SUPPLIED PASSAGE:
_ _ _

Common Career Myth - Find a Career Doing What You Are Good At
You have probably been told to find a career doing what you are good at. This can be dangerous advice.
What’s clear is that people’s talents and abilities aren’t always the same as their passions. This fact emerged early in my career as a consultant. As a junior member of the firm I was asked to support some key partners who were regularly presenting to current and prospective clients. Much of my time was spent creating and adjusting presentation materials, and as a result becoming proficient in the Microsoft Suite of products (PowerPoint, Excel and Word). In my first anniversary performance review I received feedback that the Partners were happy with my performance and contribution, and planned to have me continue to develop in the role of presentation developer. The problem was, I did not enjoy the role – I was good at it, but I was dreading Monday mornings. Over time, being pigeon-holed as a Development Lead was a big reason I left the firm.
Finding a job and career that you are good at is behind most career counseling. The simple idea is that if you do work that you are good at you will find greater prosperity in your career.

_ _ _

PROBLEM 1:
Reproduce the career advice passage verbatim, from "What’s clear is" through "left the firm.", inclusive.
PROBLEM 2:
Condense the paragraph of the career advice passage that begins "What's clear is that people's talents" into a shorter version that keeps its main facts.
PROBLEM 3:
Extend the career advice passage, beginning after its last sentence.

_ _ _

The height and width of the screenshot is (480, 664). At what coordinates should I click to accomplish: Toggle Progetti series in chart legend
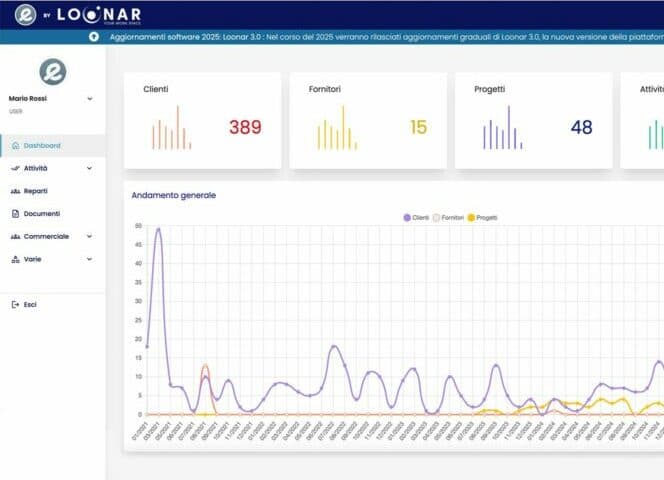482,217
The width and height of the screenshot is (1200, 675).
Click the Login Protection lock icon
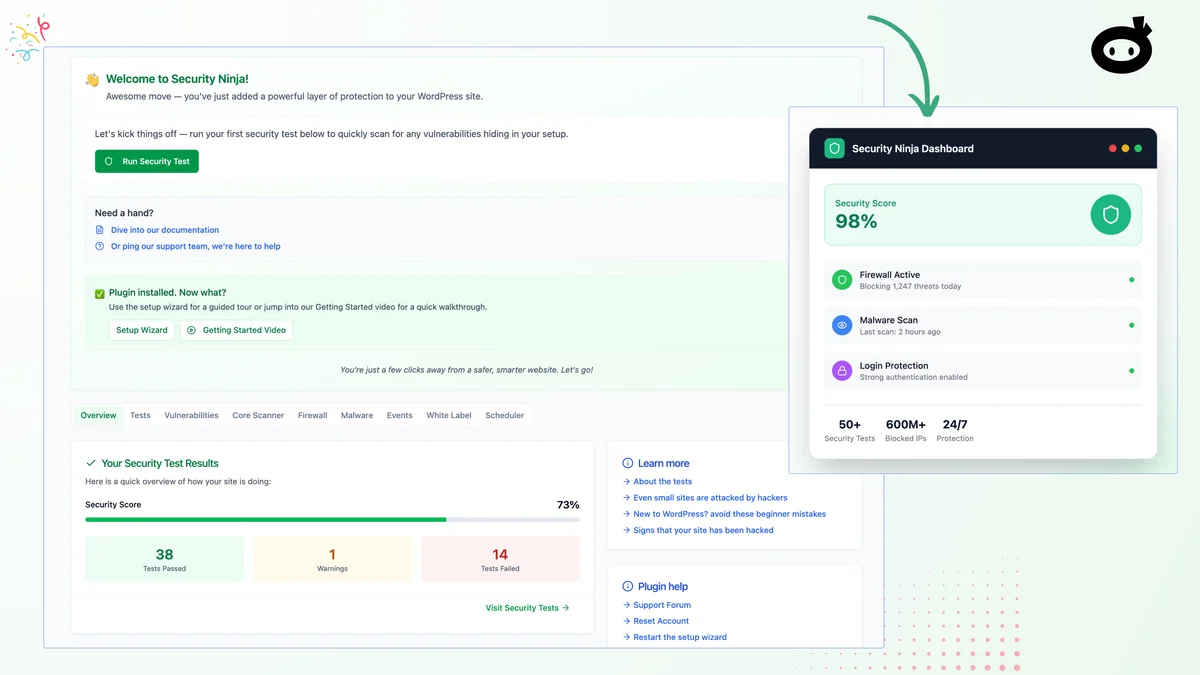click(841, 370)
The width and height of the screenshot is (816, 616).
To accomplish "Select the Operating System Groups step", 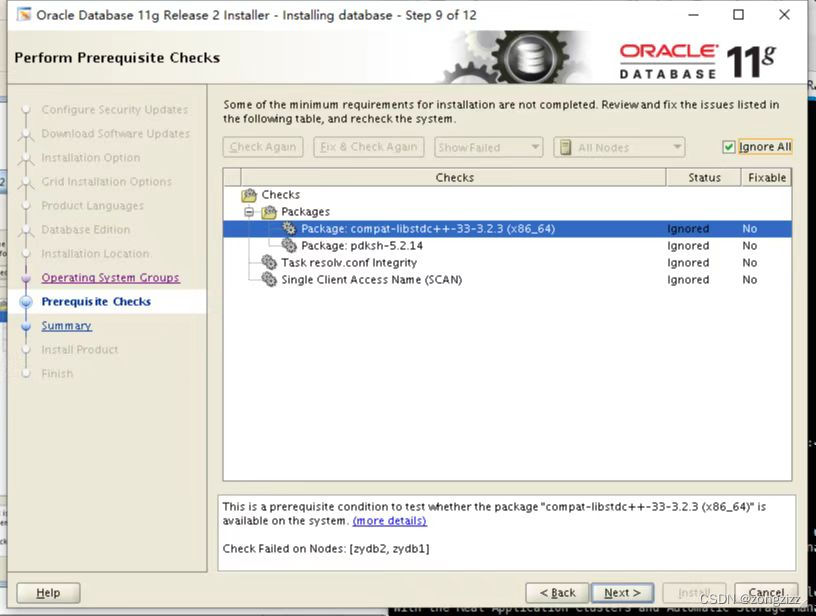I will point(112,277).
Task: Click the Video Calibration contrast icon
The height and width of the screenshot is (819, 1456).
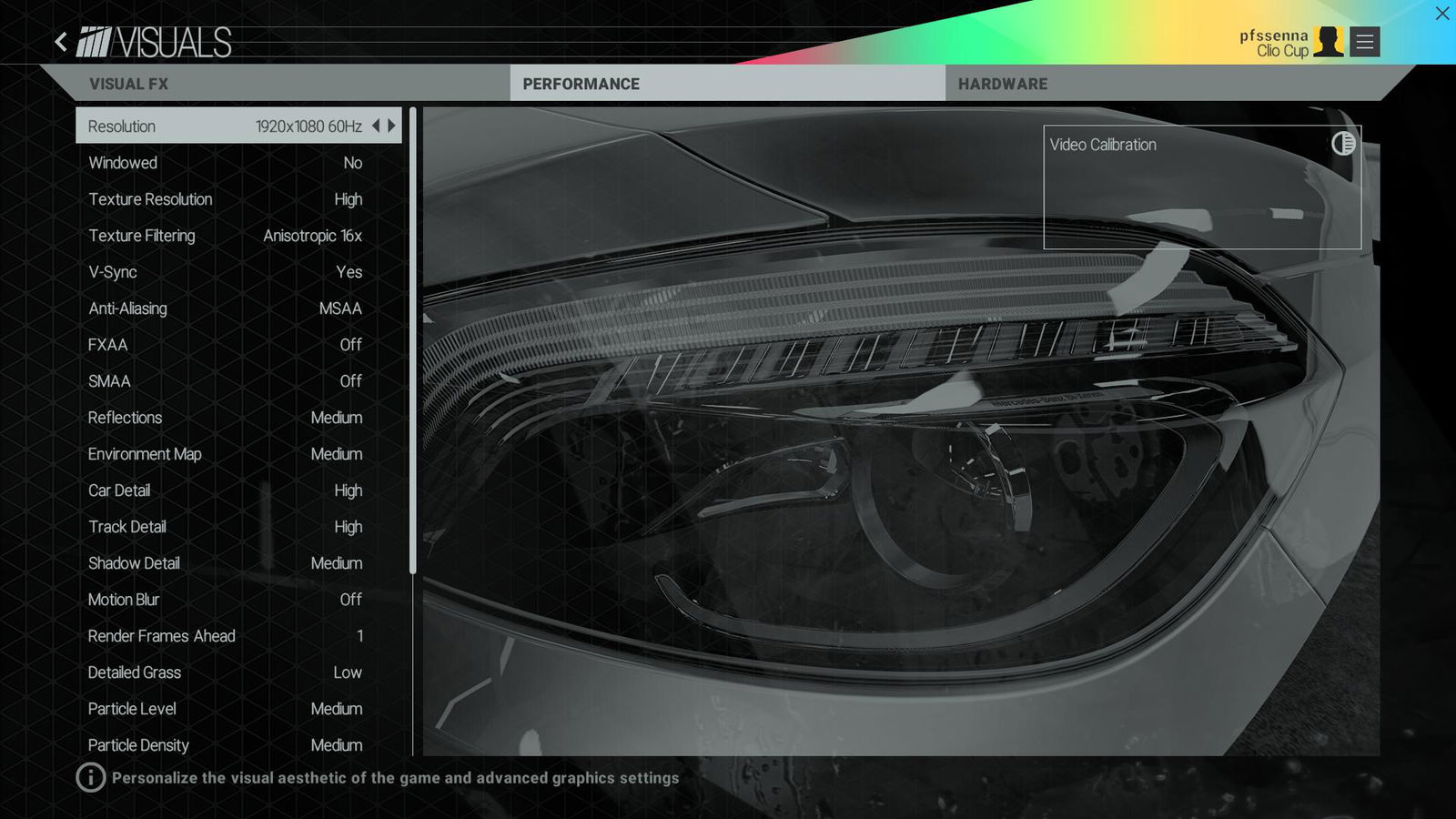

_ _ _

WRITTEN RESPONSE 1:
What’s clear is that people’s talents and abilities aren’t always the same as their passions. This fact emerged early in my career as a consultant. As a junior member of the firm I was asked to support some key partners who were regularly presenting to current and prospective clients. Much of my time was spent creating and adjusting presentation materials, and as a result becoming proficient in the Microsoft Suite of products (PowerPoint, Excel and Word). In my first anniversary performance review I received feedback that the Partners were happy with my performance and contribution, and planned to have me continue to develop in the role of presentation developer. The problem was, I did not enjoy the role – I was good at it, but I was dreading Monday mornings. Over time, being pigeon-holed as a Development Lead was a big reason I left the firm.

WRITTEN RESPONSE 2:
Talents and abilities do not always match passions, a fact I learned early as a consultant. As a junior member of the firm, I supported key partners who presented to current and prospective clients. I spent much of my time creating and adjusting presentation materials and became proficient in PowerPoint, Excel and Word. At my first anniversary review, the Partners said they were pleased and planned to keep developing me as a presentation developer. I was good at the role but did not enjoy it and dreaded Monday mornings. Being pigeon-holed as a Development Lead became a big reason I left the firm.

WRITTEN RESPONSE 3:
Based on this, schools and companies administer standard aptitude tests, report cards and various evaluation processes focused on driving awareness and alignment with your measured strengths. Other factors such as a person’s interests are rarely considered. It is simply a given that we are to subvert your interests to the needs of the organization.
To be clear, it is always a good idea to be aware of your areas of strength and weaknesses. However, when your areas of perceived aptitude are the primary reason for choosing and following a career direction, you run the risk of not taping into the real source of Career success – your passions.
Yet, fueling every employee and leader that has driven transformation is a commitment to doing what they love.
Michael Dell, the Founder of Dell Computer, is a typical story. He was fascinated with computers and was passionate about building a technology company. His parents wanted Michael to do the “sensible thing,” complete medical school and be a physician. It is not atypical for a child and parents to disagree on a career choice. What is atypical about Michael is his commitment to live his life and passion at an early age, regardless of the resistance and doubts of others.
In reality, techniques for evaluating your capabilities are faulty and often inaccurate. Time and again we know people who have been told not to pursue a career direction because they weren’t smart enough or “inclined” in a certain area. Years later they regained the confidence and awareness that they did have the capability. Unfortunately, by the time they stopped listening to “experts” they had spent years in less fulfilling careers doing what they were “good” at.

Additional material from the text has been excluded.